В заключение необходимо отметить, что оба князя — Юрий Долгорукий, его сын Глеб — были похоронены в монастыре Св. Спаса на Берестове. К концу 80-х гг. XX в. здесь проводил широкие архитектурно-археологические раскопки В. Харламов. В результате удалось обнаружить несколько погребений в каменных саркофагах. В Киеве и за его пределами разошелся слух, что наконец-то обнаружено захоронение Юрия Долгорукого. И хотя исследователи не дали никакого повода для распространения подобных слухов, в газетах ссылались именно на них.
Что же нашли археологи в действительности? В 1989 г. на расстоянии 3,5 м от центральной апсиды храма был открыт саркофаг из пирофилитового сланца (овручского шифера). В нем находился скелет. От проникновения в саркофаг воды череп и отдельные кости верхней части скелета превратились в труху.
Антропологическая и судебно-медицинская экспертиза показали, что кости принадлежали мужчине невысокого роста (около 160 см), имевшего возраст от 65 до 70 лет. В них не обнаружили следов твердых металлов, которые свидетельствовали бы об отравлении. Если исходить из возраста погребенного, то он совпадает с возрастом Юрия Долгорукого. Князь прожил 66 лет.
Однако сильно смущает рост находки. Как свидетельствует В. Татищев, Юрий «был роста не малого».
В 1990 г. в 14,5 м от первого был обнаружен еще один саркофаг. В нем находилось два скелета в анатомическом порядке длиной около 1,7 м. Черепа рассыпались на мелкие обломки, большинство костей нижнего скелета превратилось в серую порошкообразную массу.
Следует вспомнить о том, что еще один саркофаг был обнаружен здесь ранее в 1909-1914 гг. Д. Мылеевым и П. Покрышкиным рядом с восточной стеной северного ризалита. Он был сложен из плинфы и оштукатурен изнутри. Днище и крышка его представляли собой плиты из шифера.

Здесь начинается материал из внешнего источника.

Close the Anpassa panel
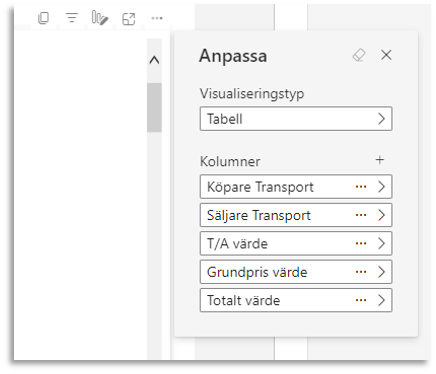 [x=386, y=55]
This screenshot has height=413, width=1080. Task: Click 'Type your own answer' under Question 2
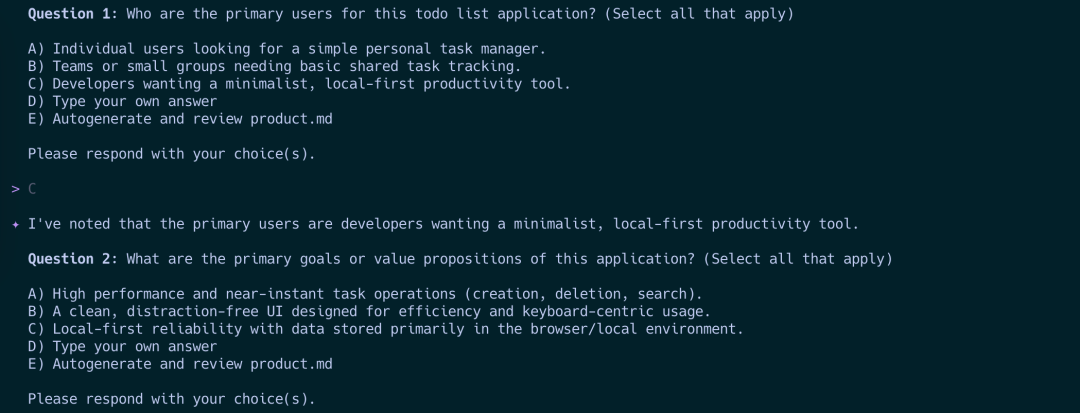click(122, 346)
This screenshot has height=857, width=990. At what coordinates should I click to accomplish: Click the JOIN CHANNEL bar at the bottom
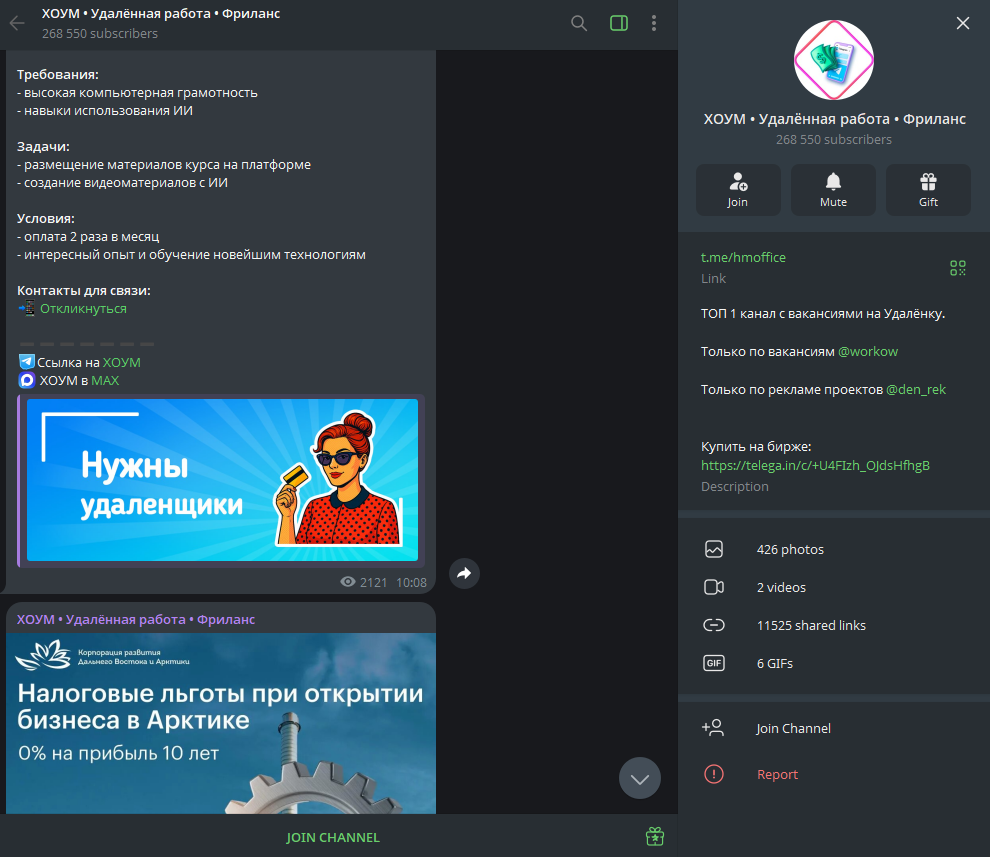tap(333, 836)
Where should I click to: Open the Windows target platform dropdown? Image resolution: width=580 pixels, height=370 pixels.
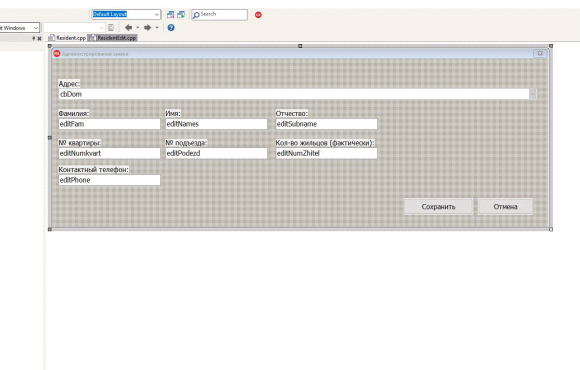coord(36,28)
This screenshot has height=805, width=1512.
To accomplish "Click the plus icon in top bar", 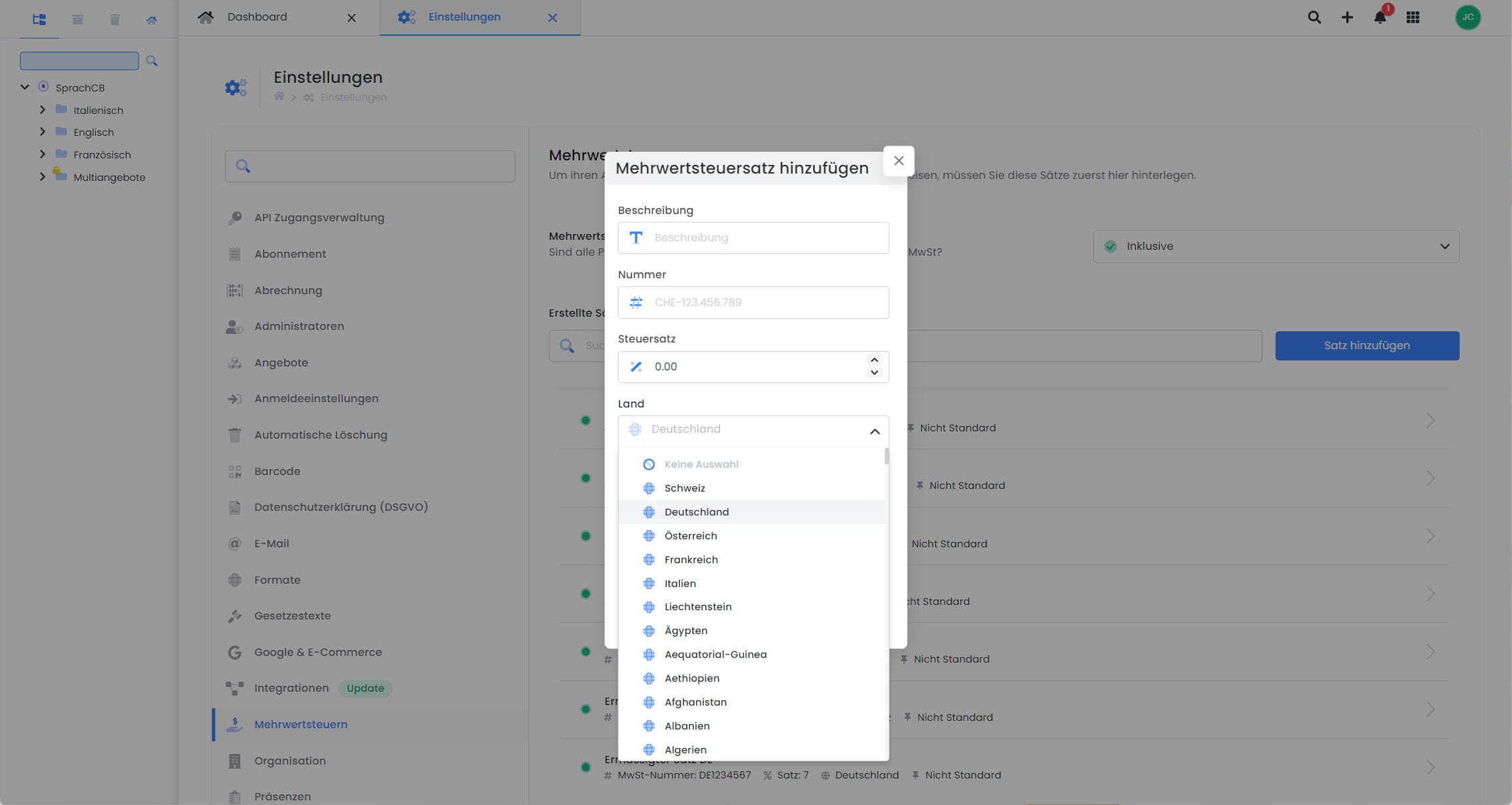I will pos(1347,17).
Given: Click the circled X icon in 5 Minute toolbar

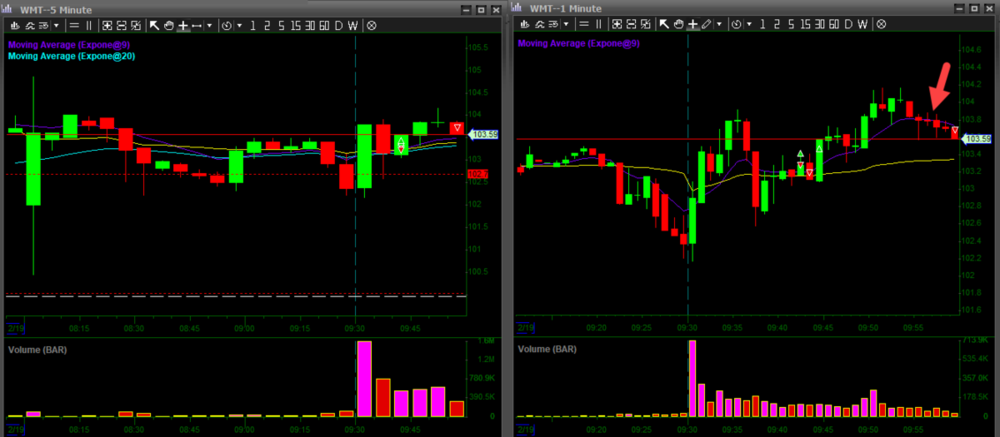Looking at the screenshot, I should pyautogui.click(x=372, y=24).
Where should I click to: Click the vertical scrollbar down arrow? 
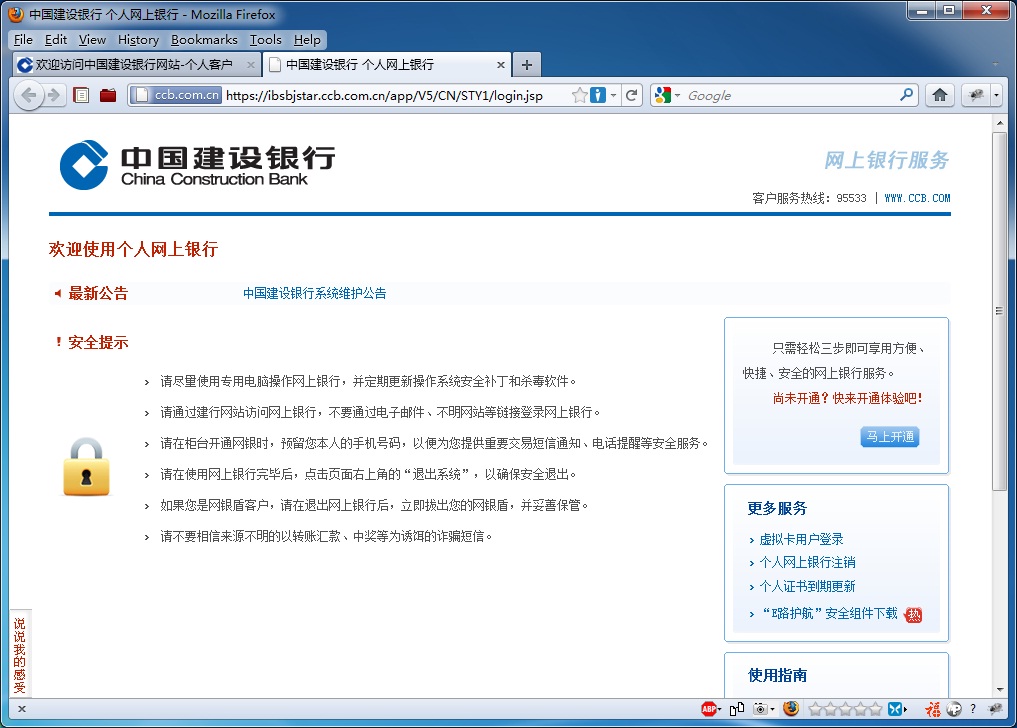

Из летописи мы знаем о трех захоронениях в монастыре Св. Спаса: дочери Мономаха Евфимии — 1138 г., Юрия Долгорукого — 1157 г. и Глеба Юрьевича — 1171 г. Не исключено также, что на этом фамильном некрополе была похоронена и жена Владимира Мономаха. О каких-то захоронениях у св. Спаса мы, возможно, не знаем.
Наверное, обнаруженные саркофаги и захоронения в них принадлежат названным историческим лицам, однако дать более точную их атрибуцию на основании имеющихся материалов нет никакой возможности. Антропологической и судебно-медицинской экспертизе подвергся лишь один скелет. Материалы же раскопок 1909-1914 гг. не сохранились.
При обсуждении проблемы захоронений возникало сомнение в том, что они княжеские. Многим казалось, что такие захоронения должны были совершаться в храме, а не вне его. По крайней мере, такой чести должны были удостоиться великие киевские князья Юрий Долгорукий и Глеб Юрьевич.
Внимательное прочтение летописных известий об их погребении рассеивает эти сомнения.
Сообщив о смерти Юрия, летописец далее замечает «заутра в четвергъ положиша (его. — П. Т.) у монастыри святаго Спаса»[172]. Еще более определенно сказано о месте погребения Глеба: «И спрятавше тѣло его, и положиша и у святаго Спаса вь монастырѣ идѣже его отець лежить»[173].
Таким образом, оба великих князя были похоронены в монастыре, но «у святого Спаса», а не «в святом Спасе».